## Challenge:
Transcribe without alteration the data from the line containing "You are a computer-use agent. Viewport: 1100px" through the line containing "pyautogui.click(x=686, y=171)", including both of those lines.

----

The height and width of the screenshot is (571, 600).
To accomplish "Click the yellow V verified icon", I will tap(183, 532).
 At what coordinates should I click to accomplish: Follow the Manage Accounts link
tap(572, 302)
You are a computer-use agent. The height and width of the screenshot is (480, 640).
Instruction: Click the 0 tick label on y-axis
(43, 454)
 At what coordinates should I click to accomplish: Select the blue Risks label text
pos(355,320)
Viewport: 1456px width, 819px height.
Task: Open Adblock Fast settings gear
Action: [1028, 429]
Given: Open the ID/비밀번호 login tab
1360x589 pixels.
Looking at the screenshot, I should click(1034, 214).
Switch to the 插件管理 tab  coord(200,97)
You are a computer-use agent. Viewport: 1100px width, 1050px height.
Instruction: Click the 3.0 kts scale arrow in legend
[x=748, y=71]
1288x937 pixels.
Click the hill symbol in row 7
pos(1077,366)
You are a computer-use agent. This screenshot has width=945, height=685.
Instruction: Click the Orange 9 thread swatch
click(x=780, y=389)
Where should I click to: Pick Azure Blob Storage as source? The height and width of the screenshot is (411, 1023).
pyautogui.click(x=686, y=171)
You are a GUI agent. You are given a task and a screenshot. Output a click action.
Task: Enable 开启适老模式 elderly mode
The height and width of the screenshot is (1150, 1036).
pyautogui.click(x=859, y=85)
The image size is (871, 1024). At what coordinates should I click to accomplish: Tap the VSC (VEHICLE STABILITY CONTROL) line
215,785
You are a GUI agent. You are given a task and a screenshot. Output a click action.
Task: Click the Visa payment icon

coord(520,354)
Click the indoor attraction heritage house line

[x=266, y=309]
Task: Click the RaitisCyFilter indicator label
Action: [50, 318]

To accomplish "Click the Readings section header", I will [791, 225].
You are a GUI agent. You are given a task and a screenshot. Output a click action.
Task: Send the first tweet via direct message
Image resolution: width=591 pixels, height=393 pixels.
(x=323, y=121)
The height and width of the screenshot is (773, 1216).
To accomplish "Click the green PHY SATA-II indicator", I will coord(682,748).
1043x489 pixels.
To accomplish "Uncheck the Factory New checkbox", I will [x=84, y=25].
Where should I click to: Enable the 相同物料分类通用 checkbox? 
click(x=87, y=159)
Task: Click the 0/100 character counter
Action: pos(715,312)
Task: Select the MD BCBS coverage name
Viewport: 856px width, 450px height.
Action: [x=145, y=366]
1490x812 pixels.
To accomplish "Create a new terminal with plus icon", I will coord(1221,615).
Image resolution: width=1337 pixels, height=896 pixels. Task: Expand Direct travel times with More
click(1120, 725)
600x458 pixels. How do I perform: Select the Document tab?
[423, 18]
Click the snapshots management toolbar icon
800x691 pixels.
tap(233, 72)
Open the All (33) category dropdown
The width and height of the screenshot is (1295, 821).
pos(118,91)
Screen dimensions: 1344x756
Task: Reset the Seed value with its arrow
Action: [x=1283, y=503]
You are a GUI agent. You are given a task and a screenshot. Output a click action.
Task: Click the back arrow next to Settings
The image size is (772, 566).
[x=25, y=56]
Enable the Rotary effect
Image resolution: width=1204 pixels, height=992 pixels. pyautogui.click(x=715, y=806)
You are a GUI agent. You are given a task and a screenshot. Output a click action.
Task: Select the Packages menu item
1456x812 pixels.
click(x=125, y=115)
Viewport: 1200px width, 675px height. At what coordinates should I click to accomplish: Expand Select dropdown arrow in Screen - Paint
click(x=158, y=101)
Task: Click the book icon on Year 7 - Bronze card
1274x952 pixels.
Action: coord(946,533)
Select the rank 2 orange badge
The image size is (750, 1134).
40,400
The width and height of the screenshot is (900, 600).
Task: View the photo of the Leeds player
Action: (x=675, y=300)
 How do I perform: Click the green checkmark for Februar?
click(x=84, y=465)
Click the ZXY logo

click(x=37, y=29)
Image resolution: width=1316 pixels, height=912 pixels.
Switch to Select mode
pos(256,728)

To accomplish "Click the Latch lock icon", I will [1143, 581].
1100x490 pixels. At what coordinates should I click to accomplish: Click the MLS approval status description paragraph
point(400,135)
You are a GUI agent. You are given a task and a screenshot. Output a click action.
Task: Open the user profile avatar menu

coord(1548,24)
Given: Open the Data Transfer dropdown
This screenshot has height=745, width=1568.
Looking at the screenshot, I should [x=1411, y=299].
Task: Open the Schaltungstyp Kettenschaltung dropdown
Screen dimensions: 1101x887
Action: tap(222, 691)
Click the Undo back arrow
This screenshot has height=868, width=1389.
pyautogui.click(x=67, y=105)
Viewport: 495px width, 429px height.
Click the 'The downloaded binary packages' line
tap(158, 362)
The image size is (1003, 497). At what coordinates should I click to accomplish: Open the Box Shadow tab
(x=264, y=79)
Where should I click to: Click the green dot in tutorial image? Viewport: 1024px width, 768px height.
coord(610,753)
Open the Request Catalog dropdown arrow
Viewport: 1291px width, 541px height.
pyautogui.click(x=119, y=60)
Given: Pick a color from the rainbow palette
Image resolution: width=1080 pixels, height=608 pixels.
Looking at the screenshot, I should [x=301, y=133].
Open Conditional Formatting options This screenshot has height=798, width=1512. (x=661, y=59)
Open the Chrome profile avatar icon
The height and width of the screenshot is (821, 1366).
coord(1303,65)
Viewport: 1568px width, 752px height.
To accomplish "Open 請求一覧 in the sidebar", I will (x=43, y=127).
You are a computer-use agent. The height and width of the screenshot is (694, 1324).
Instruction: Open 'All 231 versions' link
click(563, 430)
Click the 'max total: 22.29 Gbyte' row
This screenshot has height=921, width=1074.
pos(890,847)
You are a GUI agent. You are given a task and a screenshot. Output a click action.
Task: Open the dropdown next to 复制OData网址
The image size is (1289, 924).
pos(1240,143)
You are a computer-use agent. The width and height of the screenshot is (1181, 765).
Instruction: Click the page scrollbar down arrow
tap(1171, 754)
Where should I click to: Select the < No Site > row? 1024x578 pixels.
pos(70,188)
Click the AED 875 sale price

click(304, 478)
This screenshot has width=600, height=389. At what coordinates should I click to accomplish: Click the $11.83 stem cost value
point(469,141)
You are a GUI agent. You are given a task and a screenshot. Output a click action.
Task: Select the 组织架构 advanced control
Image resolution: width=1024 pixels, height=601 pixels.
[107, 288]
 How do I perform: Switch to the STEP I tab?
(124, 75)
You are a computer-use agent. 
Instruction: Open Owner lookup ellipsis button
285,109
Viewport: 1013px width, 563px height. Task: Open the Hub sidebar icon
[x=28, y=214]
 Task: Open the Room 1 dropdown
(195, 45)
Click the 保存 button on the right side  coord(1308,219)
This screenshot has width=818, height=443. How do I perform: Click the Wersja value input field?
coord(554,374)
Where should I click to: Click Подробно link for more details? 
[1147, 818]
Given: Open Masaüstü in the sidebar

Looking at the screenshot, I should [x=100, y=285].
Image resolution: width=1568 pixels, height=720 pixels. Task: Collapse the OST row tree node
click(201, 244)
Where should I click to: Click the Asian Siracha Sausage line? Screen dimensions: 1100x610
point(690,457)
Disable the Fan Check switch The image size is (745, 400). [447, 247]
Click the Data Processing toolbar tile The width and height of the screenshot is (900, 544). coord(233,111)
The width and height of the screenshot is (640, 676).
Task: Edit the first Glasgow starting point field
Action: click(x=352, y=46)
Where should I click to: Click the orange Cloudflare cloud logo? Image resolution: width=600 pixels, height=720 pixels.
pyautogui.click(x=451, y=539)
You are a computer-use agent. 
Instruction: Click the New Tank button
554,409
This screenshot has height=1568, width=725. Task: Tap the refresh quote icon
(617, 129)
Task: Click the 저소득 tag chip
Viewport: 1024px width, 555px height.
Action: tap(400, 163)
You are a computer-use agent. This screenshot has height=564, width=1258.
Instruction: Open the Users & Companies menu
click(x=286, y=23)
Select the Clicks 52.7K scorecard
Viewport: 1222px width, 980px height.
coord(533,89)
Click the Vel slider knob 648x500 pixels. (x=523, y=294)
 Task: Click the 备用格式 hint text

----

## Solution to this exercise:
You are a computer-use agent. Viewport: 1100px width, 1050px height.
Instruction: Click the 3.0 kts scale arrow in legend
[x=748, y=71]
1288x937 pixels.
Click the hill symbol in row 7
pos(1077,366)
You are a computer-use agent. This screenshot has width=945, height=685.
Instruction: Click the Orange 9 thread swatch
click(x=780, y=389)
Where should I click to: Pick Azure Blob Storage as source? The height and width of the screenshot is (411, 1023).
pyautogui.click(x=686, y=171)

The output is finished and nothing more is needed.